··· Supplied material

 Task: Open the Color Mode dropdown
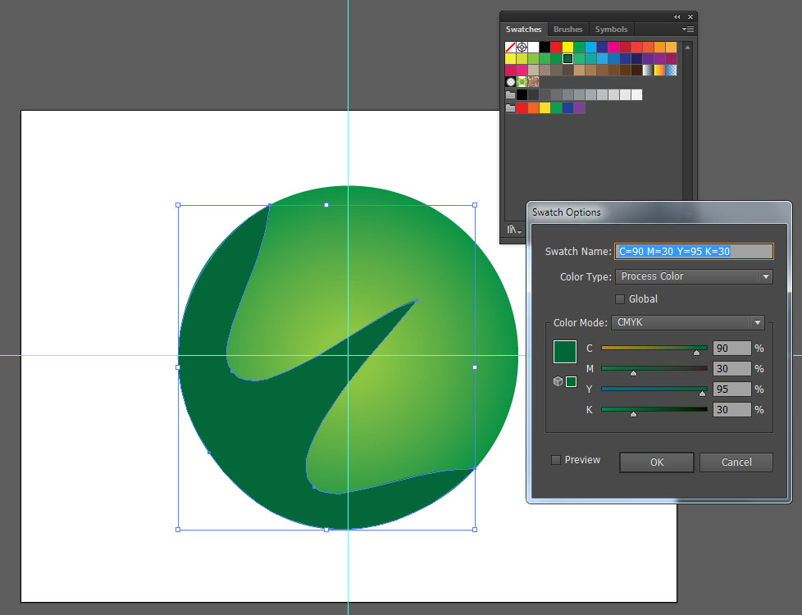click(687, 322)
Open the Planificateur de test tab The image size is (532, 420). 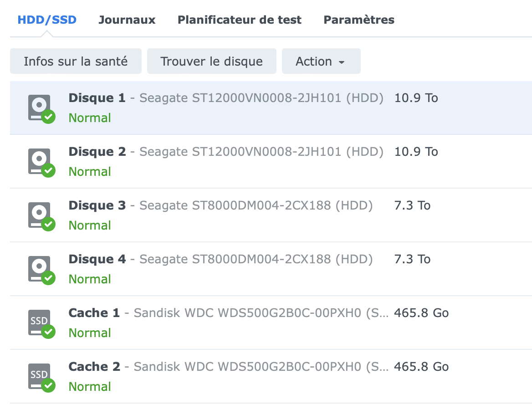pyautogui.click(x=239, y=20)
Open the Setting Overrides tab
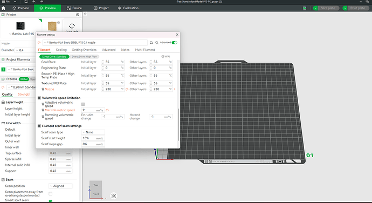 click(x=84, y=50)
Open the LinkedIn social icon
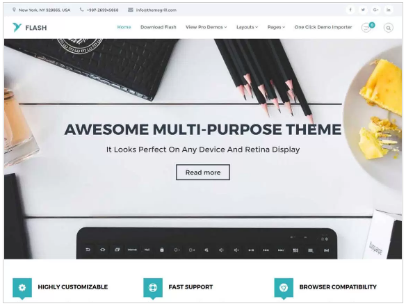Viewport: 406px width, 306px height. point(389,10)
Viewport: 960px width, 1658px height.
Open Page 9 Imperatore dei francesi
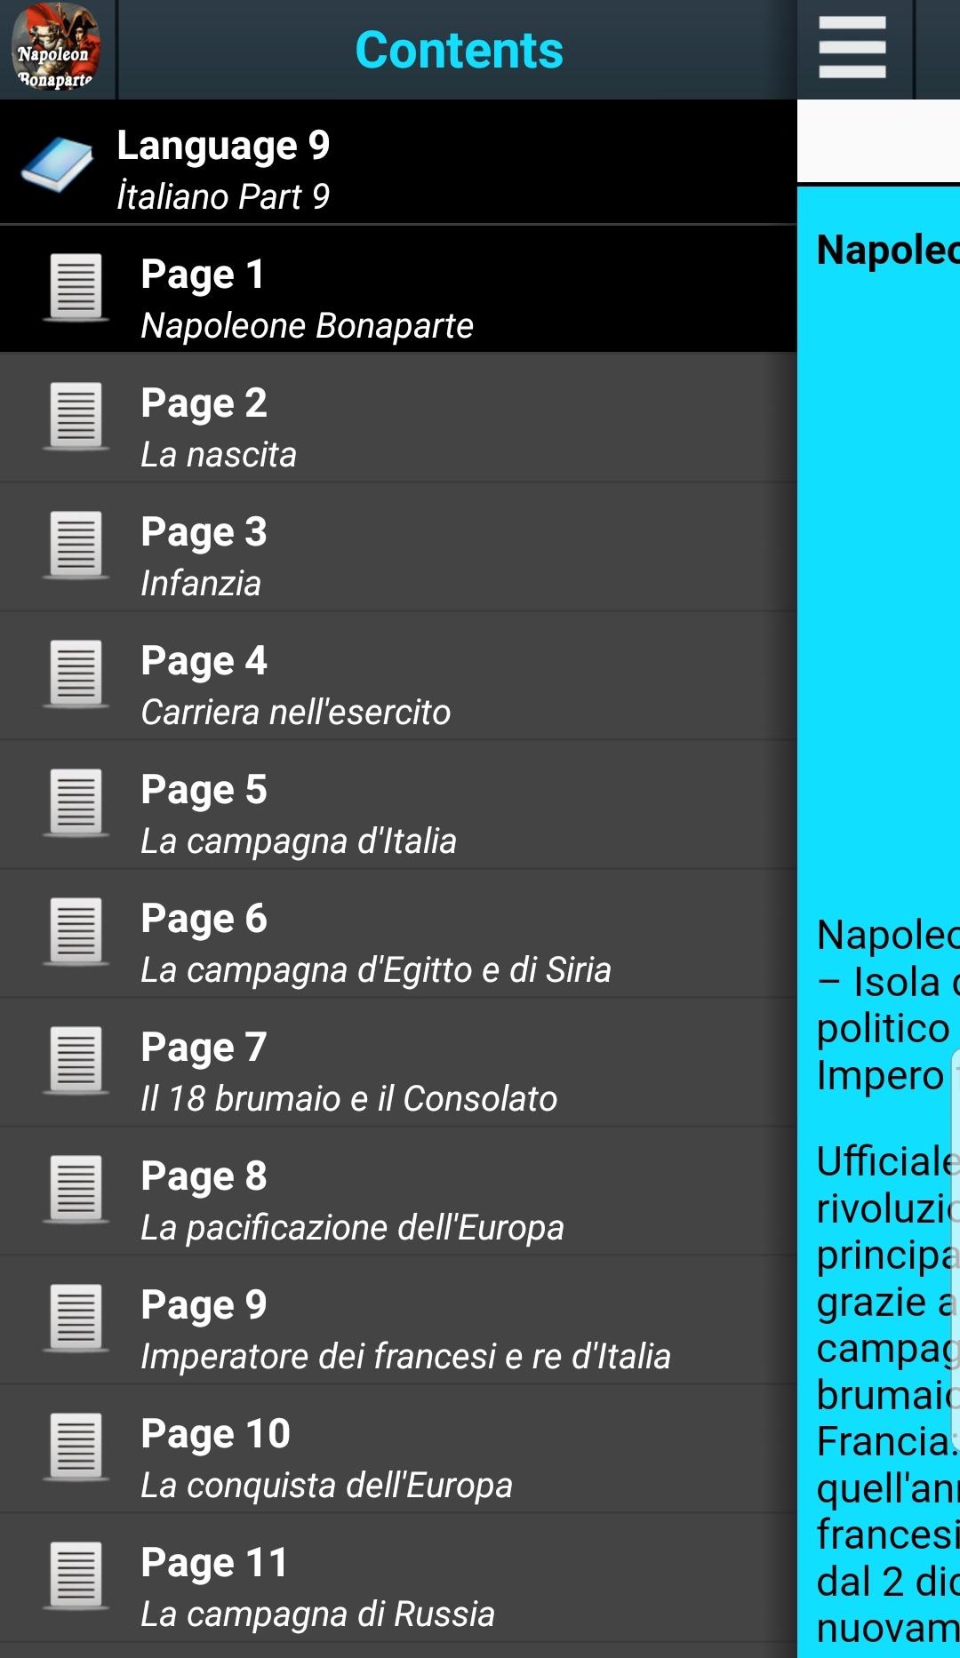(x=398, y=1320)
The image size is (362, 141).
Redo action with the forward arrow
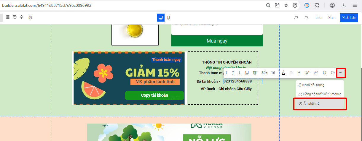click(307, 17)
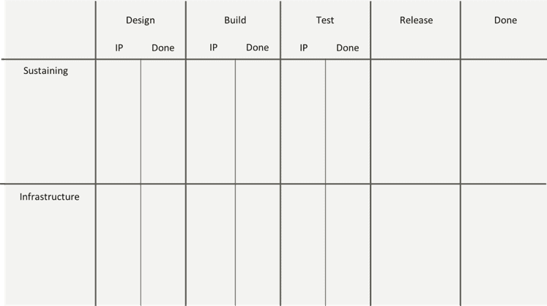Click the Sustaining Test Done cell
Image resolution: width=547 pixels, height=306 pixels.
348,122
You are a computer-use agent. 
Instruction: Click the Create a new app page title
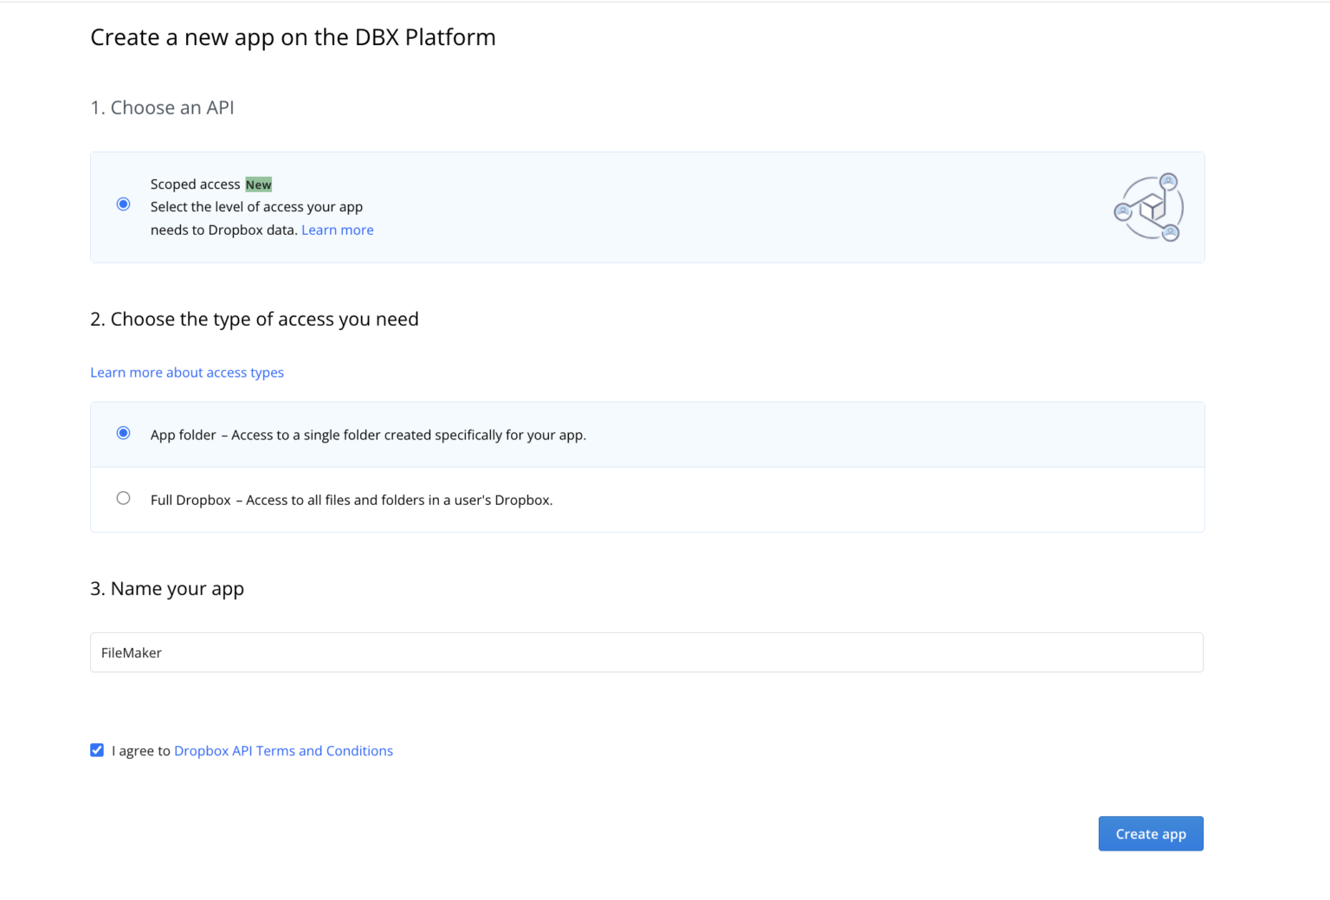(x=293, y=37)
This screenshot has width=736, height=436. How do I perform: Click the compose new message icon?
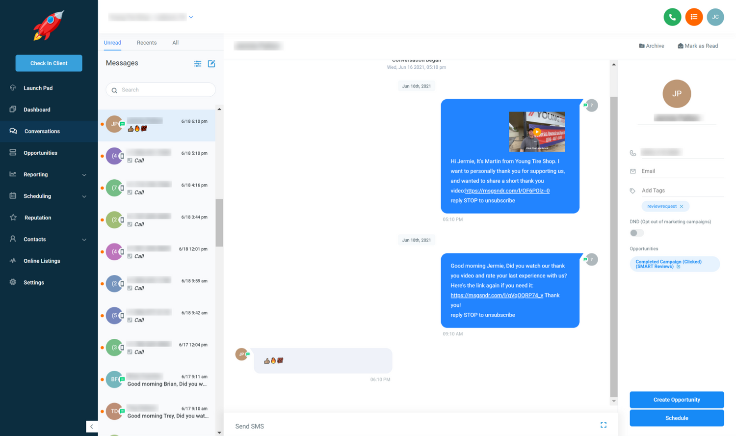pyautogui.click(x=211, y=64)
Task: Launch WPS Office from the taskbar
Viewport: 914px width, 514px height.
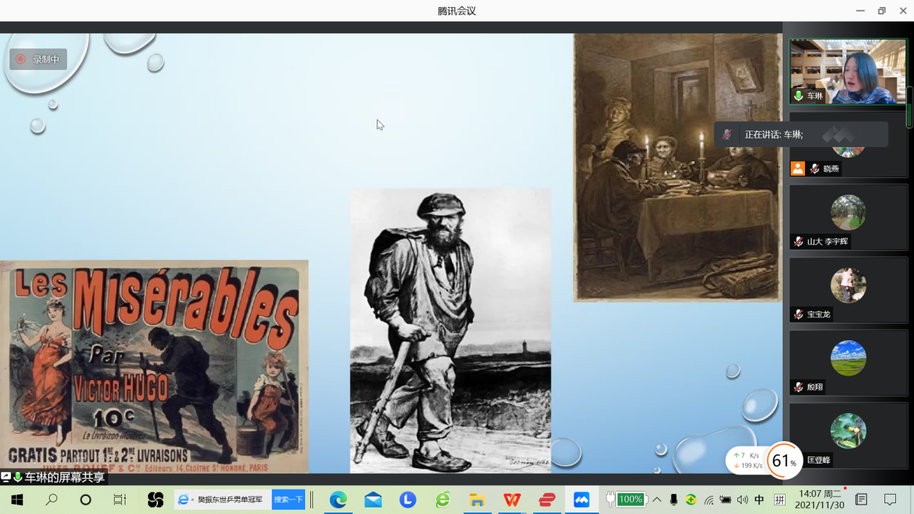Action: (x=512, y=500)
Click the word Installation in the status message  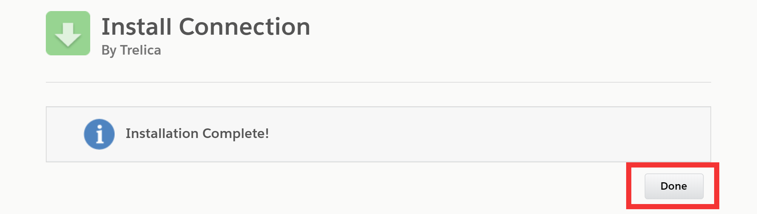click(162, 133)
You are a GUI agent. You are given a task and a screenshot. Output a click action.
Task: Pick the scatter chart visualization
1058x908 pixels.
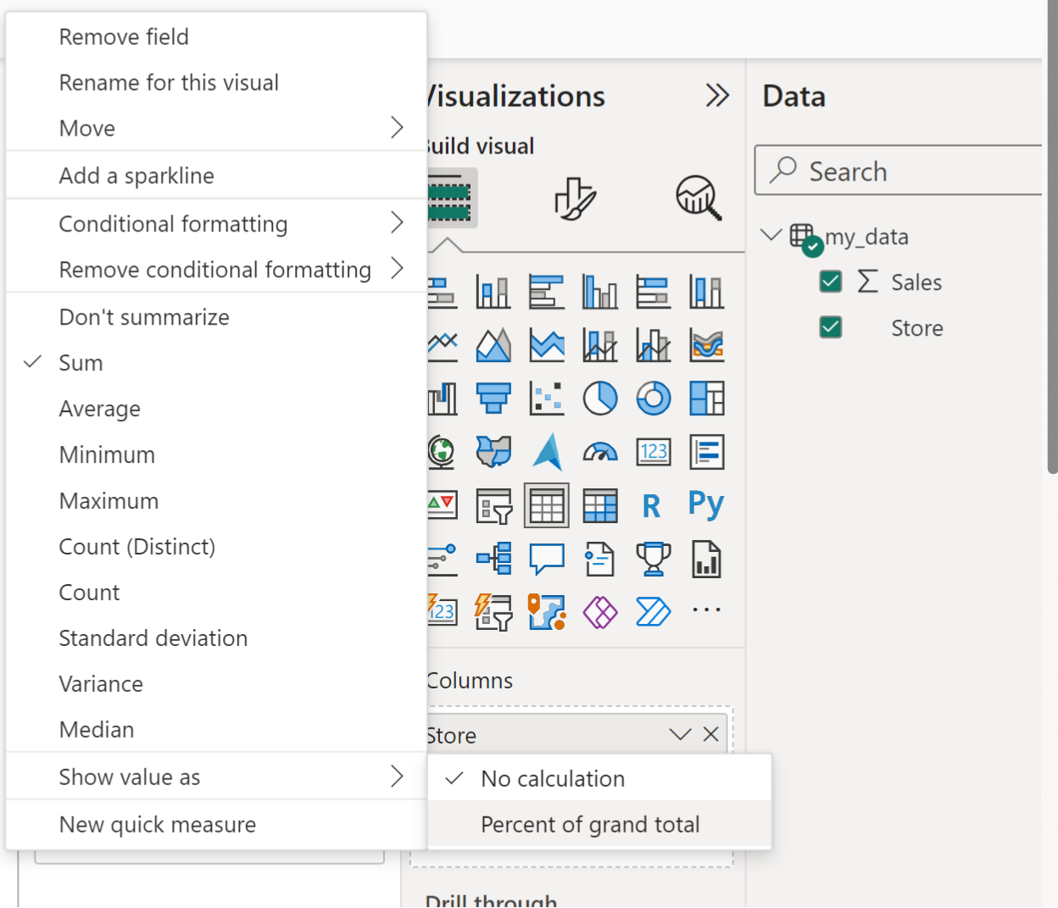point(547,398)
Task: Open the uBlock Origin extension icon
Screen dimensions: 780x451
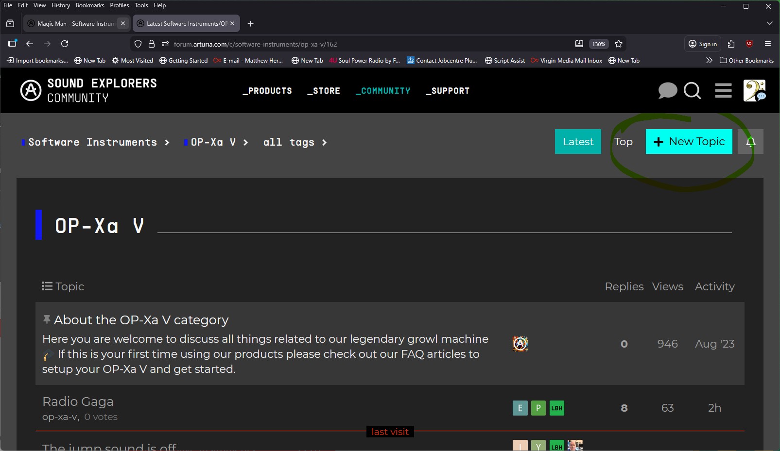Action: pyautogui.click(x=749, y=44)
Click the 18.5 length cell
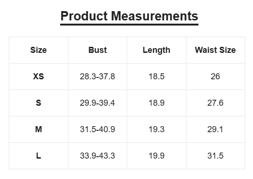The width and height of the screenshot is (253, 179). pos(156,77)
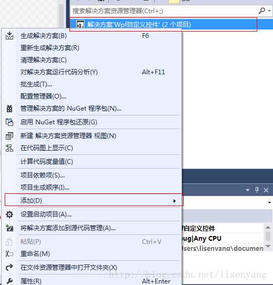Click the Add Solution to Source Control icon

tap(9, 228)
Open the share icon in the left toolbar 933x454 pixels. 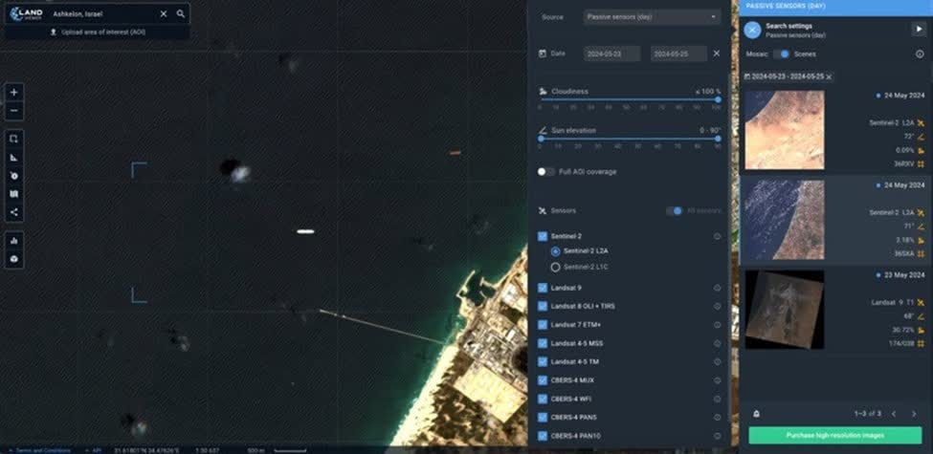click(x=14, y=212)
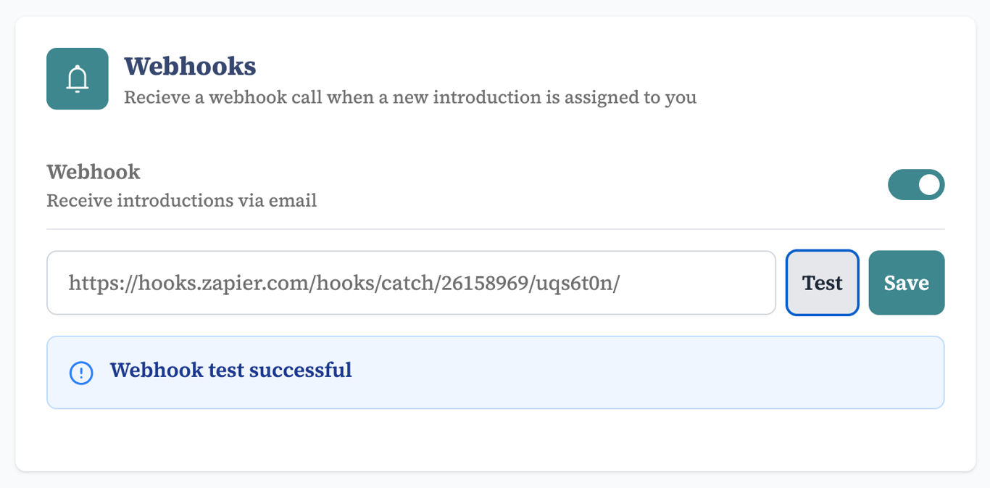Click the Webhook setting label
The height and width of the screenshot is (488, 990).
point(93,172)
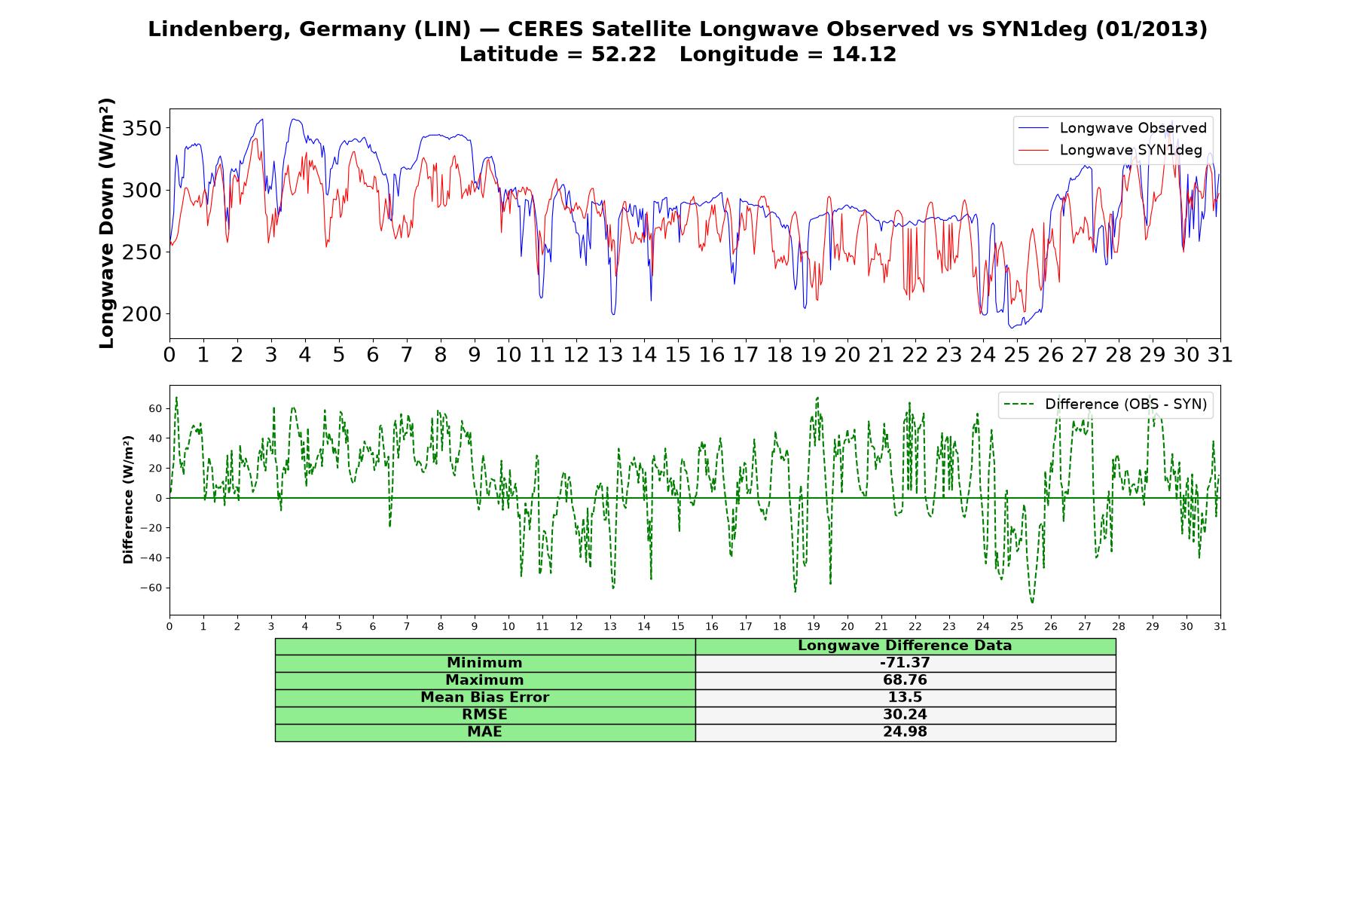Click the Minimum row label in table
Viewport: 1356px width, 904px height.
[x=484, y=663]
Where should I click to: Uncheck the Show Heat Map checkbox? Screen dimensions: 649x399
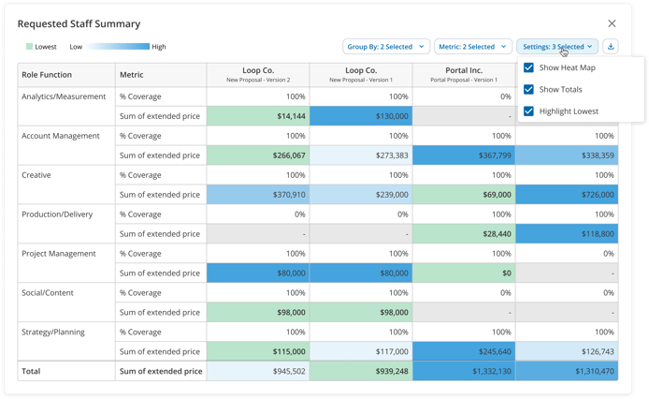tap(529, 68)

······

**Exercise:** Copy only what runs above from the line containing "Instruction: Click the" through the line containing "Task: Launch WPS Office from the taskbar", exactly. Leave out the pictures.

**Response for this exercise:**
Instruction: Click the Create a new app page title
(x=293, y=37)
This screenshot has width=736, height=436. How do I perform: Click the compose new message icon?
pyautogui.click(x=211, y=64)
Task: Launch WPS Office from the taskbar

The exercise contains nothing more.